Like other Cuba-watchers, Erikson speculated that some of the opinions may have been ghost-written by other Communist Party officials during Castro's reported health setbacks. In the spring, when the series began, the articles seemed more organized and focused on a central theme, but more recent pieces have been in "the very digressive style of his speech-making," Erikson said.
Castro's more bizarre observations of late, the 9/11 coverup claim and the contention in his most recent column that he personally disrupted an assassination plot against President Reagan in 1984, have been attributed by the analysts to a potentially wandering mind and the reluctance of cowering aides to advise him against statements that put his lucidity in doubt.

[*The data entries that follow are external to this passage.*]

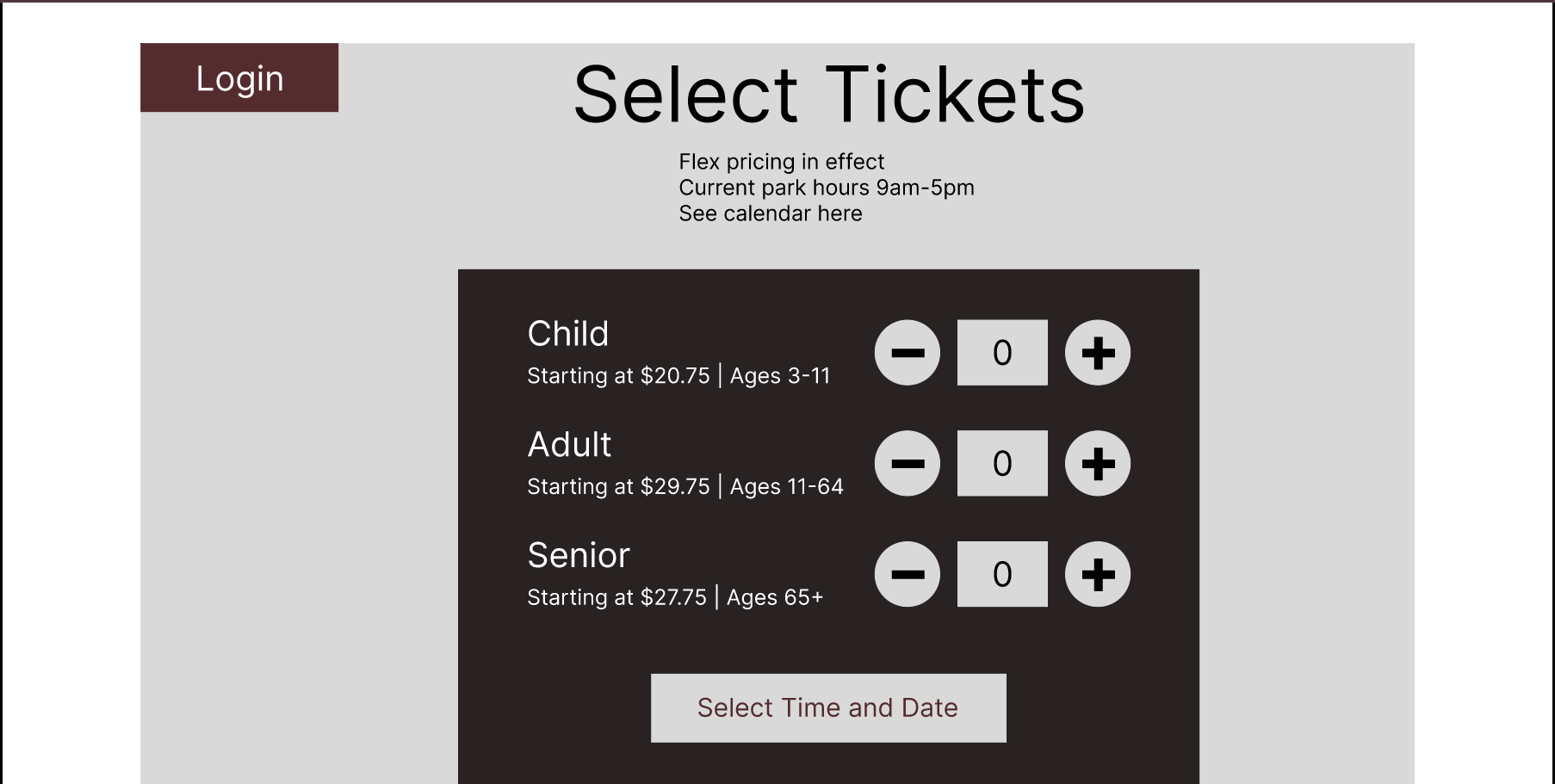Click the plus icon to add an Adult ticket
Image resolution: width=1555 pixels, height=784 pixels.
(1097, 463)
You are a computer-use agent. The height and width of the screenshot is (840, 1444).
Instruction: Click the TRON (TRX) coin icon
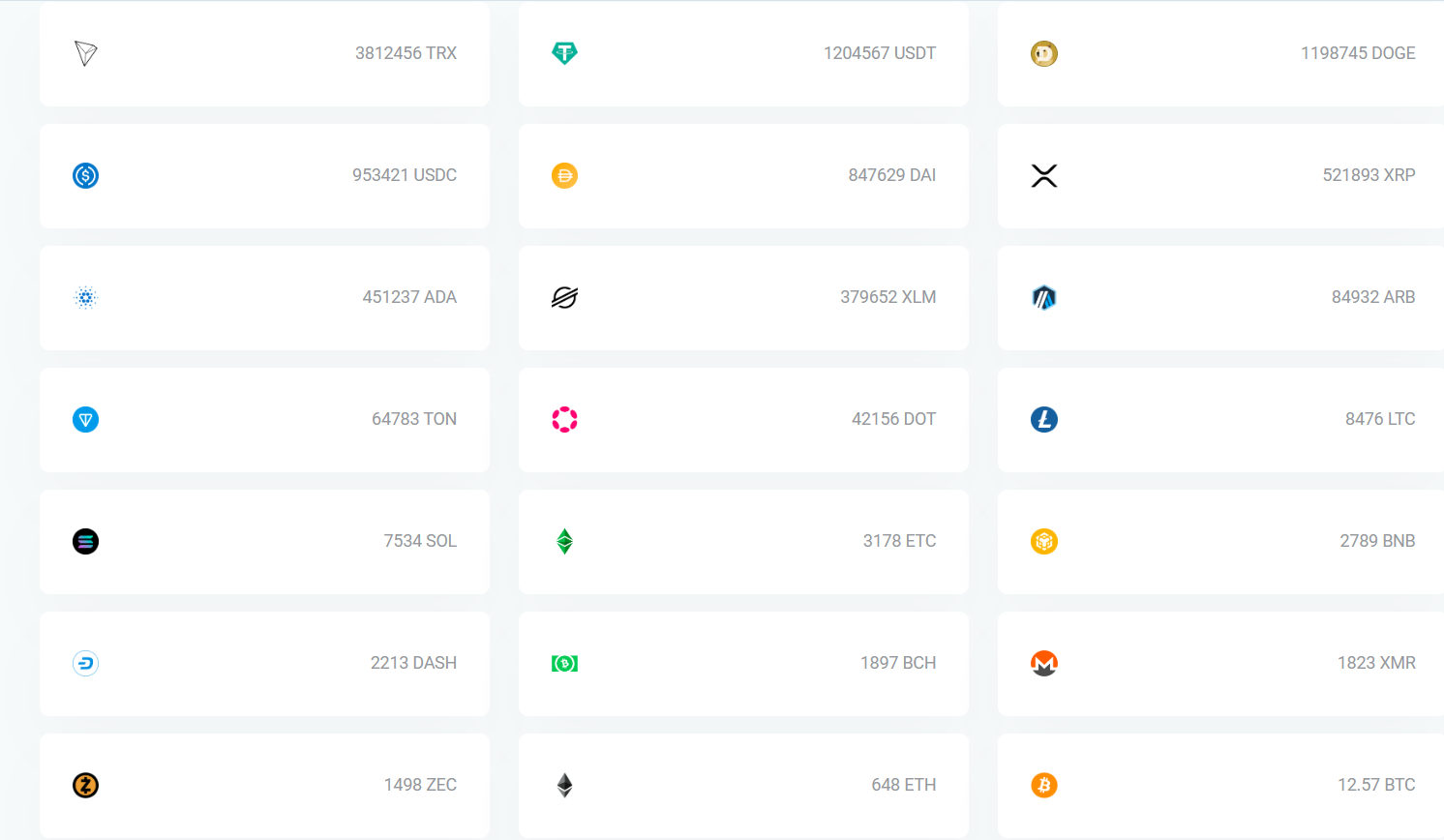[86, 53]
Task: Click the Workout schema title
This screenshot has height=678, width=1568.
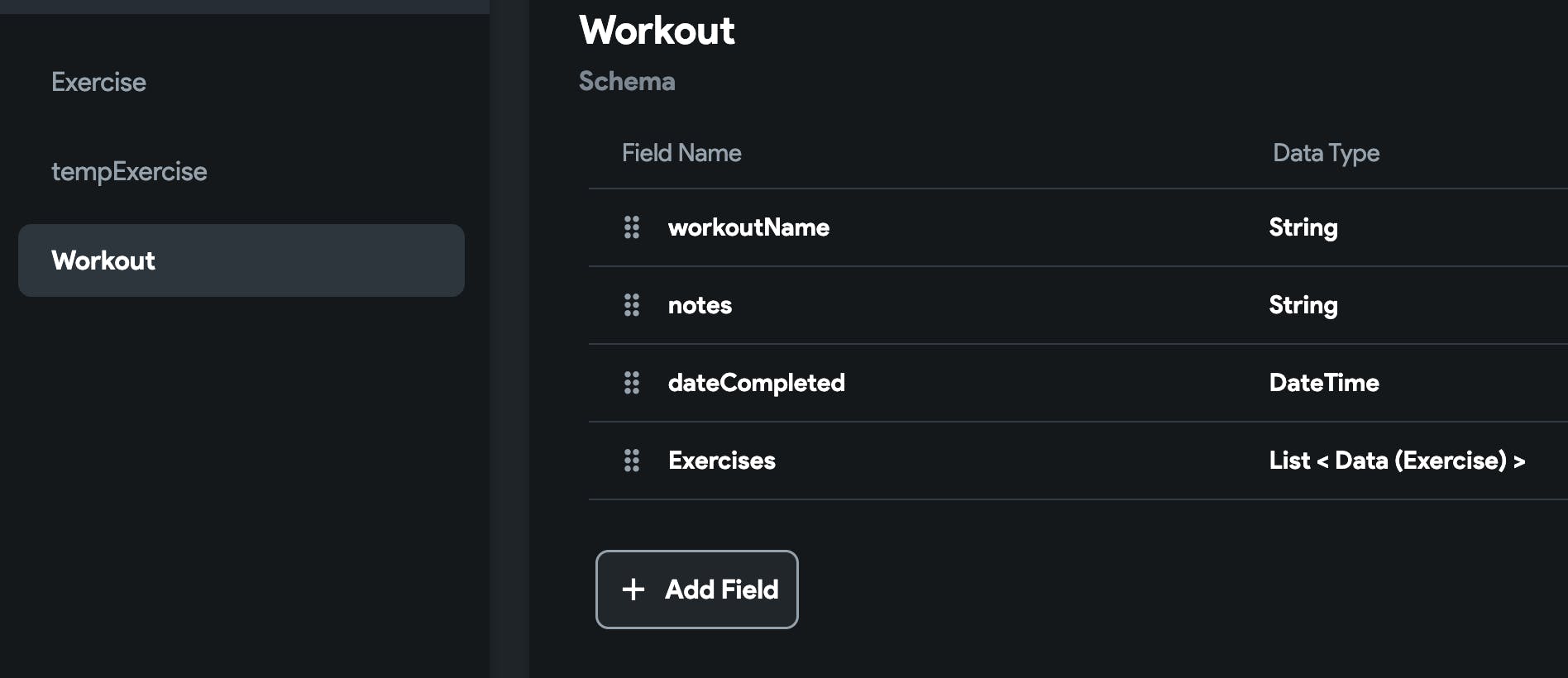Action: (x=657, y=31)
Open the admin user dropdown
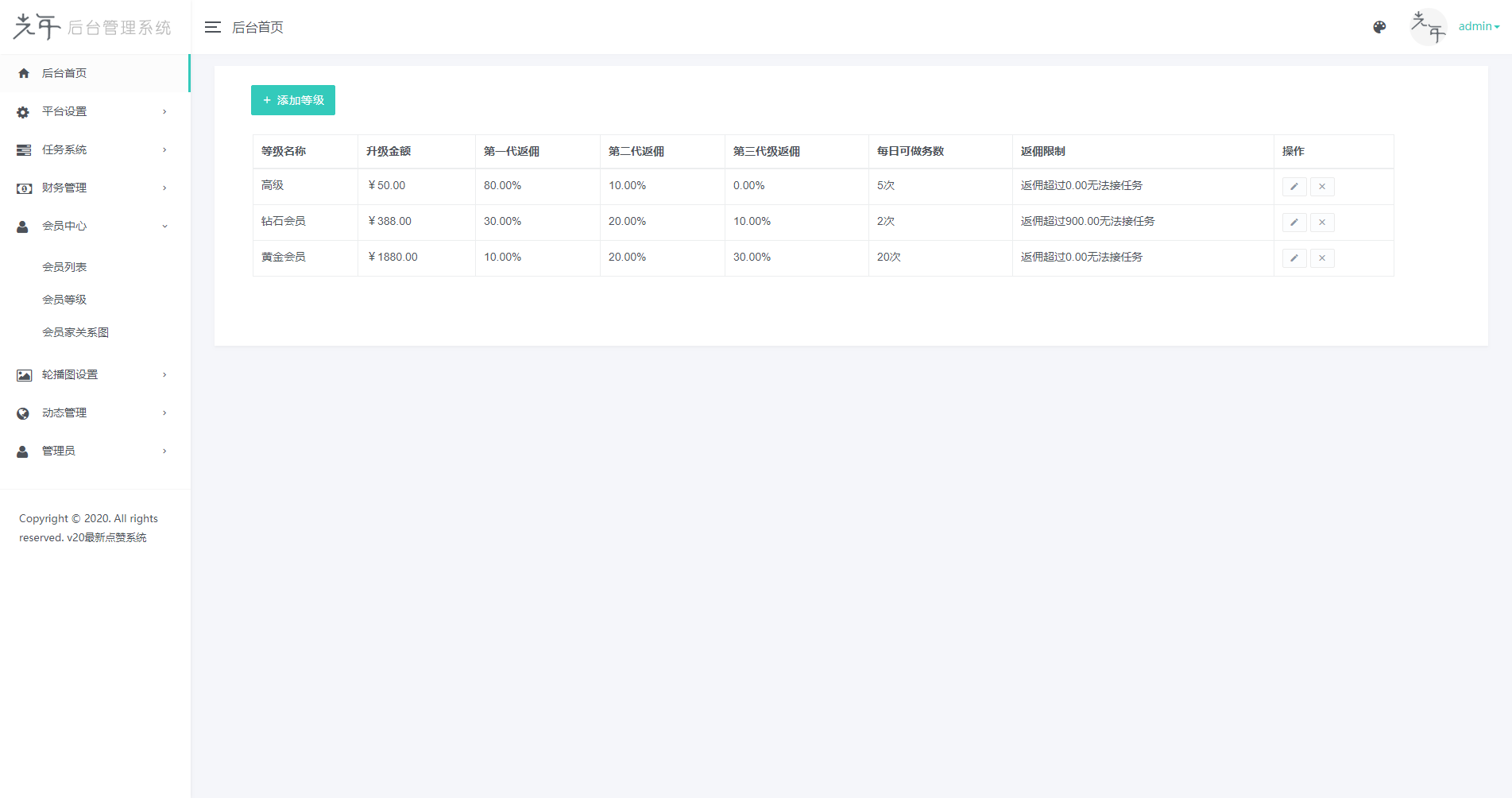The height and width of the screenshot is (798, 1512). pos(1478,27)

"My own guess is that he is partly senile, or whatever word you want to use to mean too incoherent to make a speech," Jaime Suchlicki, head of the Institute for Cuban and Cuban-American Studies at the University of Miami, said of the famous orator's new preference for writing. He suspects Castro has been working with his personal secretary and trusted ideological confidant, Carlos Valenciaga, in drafting the reflections.
Suchlicki puts little stock in the Castro brothers' divergent messages on the outlook for reform, even once the elder Castro dies.
"Raul cannot reject Fidel's legacy immediately, even if he wanted to. It would be difficult for people to get up and say, 'Fidel was wrong -- we need a Chinese model,' " he said.
"The first few years are going to be a cult of personality around Fidel, a celebration of his legacy. Then later on things may begin to change."